To do:
Take the lines below beginning at the line that has "Task: Expand the tab options chevron dropdown" and stopping after the line that has "Given: Sort by Доступ column arrows", and print them exactly as they are, with no other lines.

Data records:
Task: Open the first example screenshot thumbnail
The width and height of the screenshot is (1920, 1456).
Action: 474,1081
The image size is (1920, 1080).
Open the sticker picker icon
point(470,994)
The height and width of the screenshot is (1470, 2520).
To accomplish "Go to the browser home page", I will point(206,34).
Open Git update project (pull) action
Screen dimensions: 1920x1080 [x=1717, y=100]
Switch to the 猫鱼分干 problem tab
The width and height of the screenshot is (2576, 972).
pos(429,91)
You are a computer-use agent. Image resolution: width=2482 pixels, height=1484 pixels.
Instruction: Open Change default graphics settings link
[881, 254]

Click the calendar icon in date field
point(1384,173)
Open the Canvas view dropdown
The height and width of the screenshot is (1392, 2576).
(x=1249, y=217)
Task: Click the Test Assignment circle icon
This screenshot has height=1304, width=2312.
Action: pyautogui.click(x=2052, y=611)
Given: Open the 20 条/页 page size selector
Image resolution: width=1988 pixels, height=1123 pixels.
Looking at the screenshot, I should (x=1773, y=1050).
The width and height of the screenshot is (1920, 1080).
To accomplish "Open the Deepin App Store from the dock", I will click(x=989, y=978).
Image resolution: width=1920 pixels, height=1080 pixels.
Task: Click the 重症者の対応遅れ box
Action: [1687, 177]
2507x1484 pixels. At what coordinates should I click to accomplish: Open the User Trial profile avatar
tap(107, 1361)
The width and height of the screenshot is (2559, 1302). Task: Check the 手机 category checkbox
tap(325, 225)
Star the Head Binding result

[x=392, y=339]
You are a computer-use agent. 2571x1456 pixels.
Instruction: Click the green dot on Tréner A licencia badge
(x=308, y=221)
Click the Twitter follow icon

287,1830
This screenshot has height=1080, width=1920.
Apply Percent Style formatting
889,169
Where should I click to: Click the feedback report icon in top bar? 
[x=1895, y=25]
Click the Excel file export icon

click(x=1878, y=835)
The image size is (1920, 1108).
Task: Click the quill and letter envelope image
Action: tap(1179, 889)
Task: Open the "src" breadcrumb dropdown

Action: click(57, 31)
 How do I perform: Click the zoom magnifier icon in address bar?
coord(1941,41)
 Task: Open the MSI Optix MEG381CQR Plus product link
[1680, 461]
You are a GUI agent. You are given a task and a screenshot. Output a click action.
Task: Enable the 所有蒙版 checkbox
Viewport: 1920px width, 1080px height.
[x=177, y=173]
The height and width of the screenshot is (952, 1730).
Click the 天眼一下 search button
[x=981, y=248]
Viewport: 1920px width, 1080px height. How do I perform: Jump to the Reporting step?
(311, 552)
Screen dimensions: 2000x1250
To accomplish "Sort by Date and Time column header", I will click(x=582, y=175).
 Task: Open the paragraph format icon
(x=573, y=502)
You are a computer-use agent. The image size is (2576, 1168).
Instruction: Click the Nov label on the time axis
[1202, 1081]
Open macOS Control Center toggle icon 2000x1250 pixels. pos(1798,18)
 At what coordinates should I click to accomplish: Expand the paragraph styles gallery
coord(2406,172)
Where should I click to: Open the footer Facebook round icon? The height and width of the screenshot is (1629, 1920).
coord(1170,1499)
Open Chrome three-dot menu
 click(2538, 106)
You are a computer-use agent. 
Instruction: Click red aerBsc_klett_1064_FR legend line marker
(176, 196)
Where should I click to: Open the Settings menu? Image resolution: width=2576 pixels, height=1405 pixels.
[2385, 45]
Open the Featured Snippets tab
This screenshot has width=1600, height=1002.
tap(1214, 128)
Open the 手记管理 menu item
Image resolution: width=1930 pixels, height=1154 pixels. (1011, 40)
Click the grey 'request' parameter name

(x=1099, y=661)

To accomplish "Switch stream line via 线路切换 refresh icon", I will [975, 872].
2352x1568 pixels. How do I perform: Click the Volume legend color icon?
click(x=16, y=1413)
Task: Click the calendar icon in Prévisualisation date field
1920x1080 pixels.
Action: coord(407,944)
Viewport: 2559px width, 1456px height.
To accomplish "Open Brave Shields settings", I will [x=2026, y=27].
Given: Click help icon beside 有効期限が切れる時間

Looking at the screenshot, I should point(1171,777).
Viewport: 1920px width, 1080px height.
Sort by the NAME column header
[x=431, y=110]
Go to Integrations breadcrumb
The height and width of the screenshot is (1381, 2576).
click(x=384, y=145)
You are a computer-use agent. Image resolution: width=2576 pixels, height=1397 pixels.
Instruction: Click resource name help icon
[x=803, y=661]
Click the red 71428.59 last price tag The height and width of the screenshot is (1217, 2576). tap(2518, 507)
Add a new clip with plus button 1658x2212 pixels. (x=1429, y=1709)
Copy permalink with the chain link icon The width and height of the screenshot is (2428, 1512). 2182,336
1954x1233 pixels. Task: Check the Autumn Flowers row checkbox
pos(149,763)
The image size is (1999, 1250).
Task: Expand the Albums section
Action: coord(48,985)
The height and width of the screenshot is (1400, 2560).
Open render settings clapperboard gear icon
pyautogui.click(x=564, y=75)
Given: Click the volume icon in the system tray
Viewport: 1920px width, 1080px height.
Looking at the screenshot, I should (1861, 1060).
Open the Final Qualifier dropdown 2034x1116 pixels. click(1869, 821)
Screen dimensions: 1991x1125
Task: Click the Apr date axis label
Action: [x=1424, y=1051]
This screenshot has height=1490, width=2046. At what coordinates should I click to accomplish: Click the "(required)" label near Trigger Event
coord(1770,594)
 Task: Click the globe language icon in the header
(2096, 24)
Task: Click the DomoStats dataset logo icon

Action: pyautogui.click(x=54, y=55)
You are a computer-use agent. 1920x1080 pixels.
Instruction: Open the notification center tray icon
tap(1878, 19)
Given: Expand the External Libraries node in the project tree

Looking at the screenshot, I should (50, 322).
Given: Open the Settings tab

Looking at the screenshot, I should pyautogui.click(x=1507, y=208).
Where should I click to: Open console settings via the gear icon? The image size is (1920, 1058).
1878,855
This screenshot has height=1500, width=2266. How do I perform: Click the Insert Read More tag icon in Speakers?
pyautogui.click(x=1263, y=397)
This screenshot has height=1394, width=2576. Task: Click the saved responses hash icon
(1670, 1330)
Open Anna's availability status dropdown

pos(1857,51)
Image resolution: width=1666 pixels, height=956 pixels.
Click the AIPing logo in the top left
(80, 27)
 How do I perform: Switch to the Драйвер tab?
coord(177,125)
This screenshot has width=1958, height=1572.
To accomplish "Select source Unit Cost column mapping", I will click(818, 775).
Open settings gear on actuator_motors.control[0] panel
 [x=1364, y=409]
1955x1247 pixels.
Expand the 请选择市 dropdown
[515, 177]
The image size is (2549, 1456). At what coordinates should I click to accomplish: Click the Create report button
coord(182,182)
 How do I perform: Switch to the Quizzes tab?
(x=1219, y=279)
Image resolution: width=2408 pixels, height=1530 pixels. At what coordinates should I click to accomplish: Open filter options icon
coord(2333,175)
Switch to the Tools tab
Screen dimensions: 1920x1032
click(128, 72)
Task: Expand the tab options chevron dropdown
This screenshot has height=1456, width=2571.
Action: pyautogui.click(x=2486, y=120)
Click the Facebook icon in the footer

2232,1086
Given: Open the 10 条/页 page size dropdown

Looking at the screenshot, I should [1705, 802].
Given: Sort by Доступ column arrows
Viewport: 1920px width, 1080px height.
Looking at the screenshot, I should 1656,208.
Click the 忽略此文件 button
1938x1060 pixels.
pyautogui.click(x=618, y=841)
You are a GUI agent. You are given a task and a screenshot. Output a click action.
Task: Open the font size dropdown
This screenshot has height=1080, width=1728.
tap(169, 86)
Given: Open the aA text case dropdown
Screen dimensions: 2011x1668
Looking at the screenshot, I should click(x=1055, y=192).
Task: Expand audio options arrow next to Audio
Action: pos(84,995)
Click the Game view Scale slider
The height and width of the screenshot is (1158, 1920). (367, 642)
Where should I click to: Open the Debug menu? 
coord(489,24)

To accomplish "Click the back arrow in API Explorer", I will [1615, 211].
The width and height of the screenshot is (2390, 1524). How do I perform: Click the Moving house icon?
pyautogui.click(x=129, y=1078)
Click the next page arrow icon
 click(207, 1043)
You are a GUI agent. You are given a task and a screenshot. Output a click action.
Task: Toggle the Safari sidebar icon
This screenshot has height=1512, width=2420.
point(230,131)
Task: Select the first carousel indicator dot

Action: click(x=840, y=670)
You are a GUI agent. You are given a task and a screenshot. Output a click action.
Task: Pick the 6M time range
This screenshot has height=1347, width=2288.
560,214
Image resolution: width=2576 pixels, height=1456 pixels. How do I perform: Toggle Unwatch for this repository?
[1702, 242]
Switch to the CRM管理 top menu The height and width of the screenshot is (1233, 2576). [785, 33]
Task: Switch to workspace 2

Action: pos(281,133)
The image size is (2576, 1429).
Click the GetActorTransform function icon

Exercise output:
Task: Expand the tab options chevron dropdown
This screenshot has height=1456, width=2571.
Action: pyautogui.click(x=2486, y=120)
Click the Facebook icon in the footer

2232,1086
Given: Open the 10 条/页 page size dropdown

Looking at the screenshot, I should [1705, 802].
Given: Sort by Доступ column arrows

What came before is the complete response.